5 key insolvency terms explained

The issue of insolvency and what to do if your business is faced with this prospect can be quite confusing.

 

Below we have looked at five key phrases that are likely to come up when you’re dealing with insolvency practitioners, so you can be sufficiently prepared for the process.

 

Insolvent

A company or individual becomes insolvent when it can no longer pay its creditors, meet their debts when they are due or who find that their liabilities have outgrown their assets. In the UK, this is defined both in terms of cash-flow and in terms of balance sheet.

 

Liabilities

A company or individual’s liabilities are the debts and obligations it maintains while trading. These can range from a credit card to a large business loan from a bank or other creditors. All liabilities are the result of a transaction or arrangement made in the past and must be legally enforceable.

 

Bankruptcy

Bankruptcy can be defined as a particular insolvency procedure that applies only to a person, not businesses or other organisations.

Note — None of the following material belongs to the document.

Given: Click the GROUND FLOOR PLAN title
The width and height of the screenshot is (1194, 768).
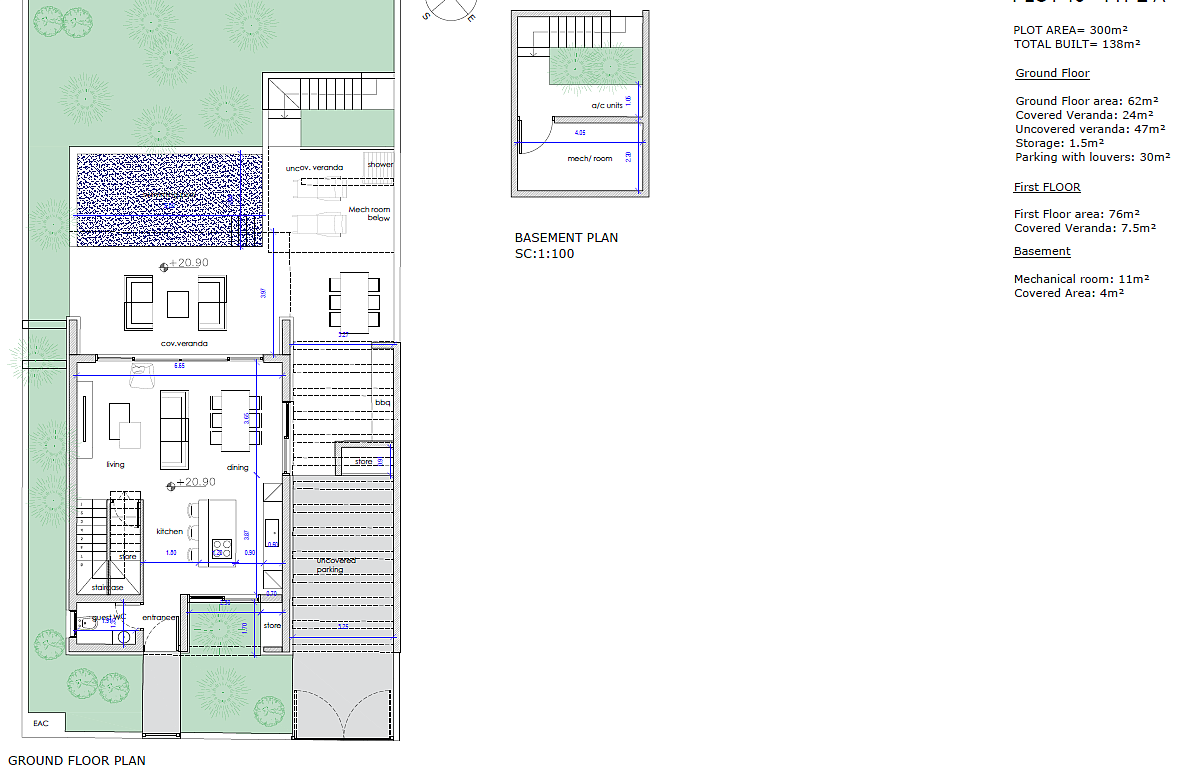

It usually takes place when debts held by a person can no longer be paid and involves the stripping from that person of any assets they may possess. Bankruptcy also imposes a number of limitations on those involved in the process, including not being able to become a company director and a negative impact on credit ratings.

 

Creditors

A creditor is any person or organisation that is owed money or has other entities in debt to it. Strictly speaking, no money has to have been leant to become a creditor, as the term can also apply to someone that will be owed money in the future due to one agreement or another.

 

CVA

A CVA (Company Voluntary Agreement) is an agreement made between a business and their creditors when it is believed that the company actually has a future and could go on to succeed. It usually involves finding a compromise between the two parties in which a percentage of the sum owed to the creditors is repaid over a designated period of time, allowing the directors to retain control of their company and operating as per usual.